Known by the company we keep: `Triadic influence' as a proxy for
compatibility in social relationships
- URL: http://arxiv.org/abs/2209.03683v2
- Date: Fri, 9 Sep 2022 08:53:05 GMT
- Title: Known by the company we keep: `Triadic influence' as a proxy for
compatibility in social relationships
- Authors: Miguel Ru\'iz-Garc\'ia, Juan Ozaita, Mar\'ia Pereda, Antonio Alfonso,
Pablo Bra\~nas-Garza, Jose A. Cuesta and \'Angel S\'anchez
- Abstract summary: We study real social networks of 13 schools with more than 3,000 students and 60,000 declared positive and negative relations.
We use neural networks to predict the relationships and to extract the probability that two students are friends or enemies.
We postulate that the probabilities extracted from the neural networks control the evolution of real social networks.

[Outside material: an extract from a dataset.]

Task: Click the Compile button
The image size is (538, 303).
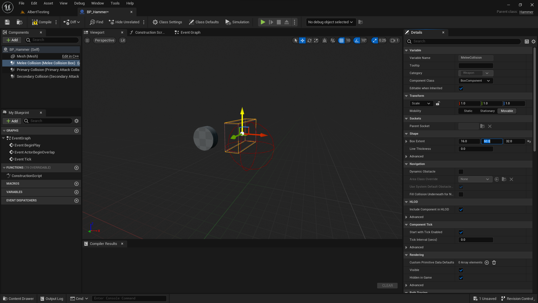Action: click(42, 22)
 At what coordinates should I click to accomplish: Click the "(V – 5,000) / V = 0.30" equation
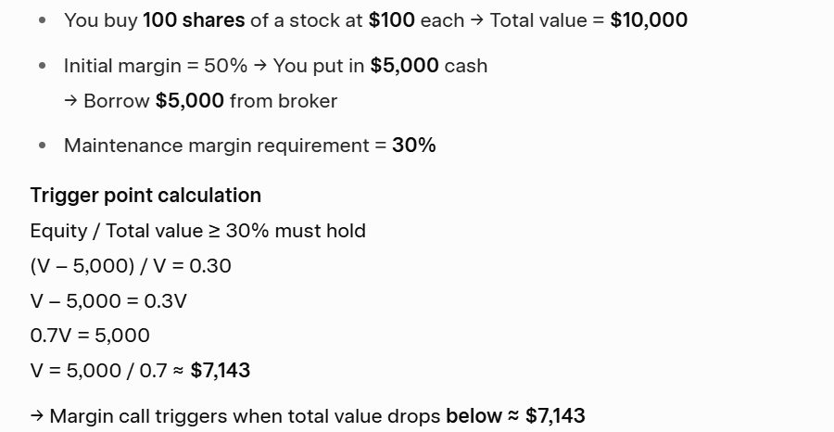[x=131, y=266]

- Score: 1.1545092788508224
- License: http://creativecommons.org/licenses/by/4.0/
- Abstract: Networks of social interactions are the substrate upon which civilizations
are built. Often, we create new bonds with people that we like or feel that our
relationships are damaged through the intervention of third parties. Despite
their importance and the huge impact that these processes have in our lives,
quantitative scientific understanding of them is still in its infancy, mainly
due to the difficulty of collecting large datasets of social networks including
individual attributes. In this work, we present a thorough study of real social
networks of 13 schools, with more than 3,000 students and 60,000 declared
positive and negative relations, including tests for personal traits of all the
students. We introduce a metric -- the `triadic influence' -- that measures the
influence of nearest-neighbors in the relationships of their contacts. We use
neural networks to predict the relationships and to extract the probability
that two students are friends or enemies depending on their personal attributes
or the triadic influence. We alternatively use a high-dimensional embedding of
the network structure to also predict the relationships. Remarkably, the
triadic influence (a simple one-dimensional metric) achieves the highest
accuracy at predicting the relationship between two students. We postulate that
the probabilities extracted from the neural networks -- functions of the
triadic influence and the personalities of the students -- control the
evolution of real social networks, opening a new avenue for the quantitative
study of these systems.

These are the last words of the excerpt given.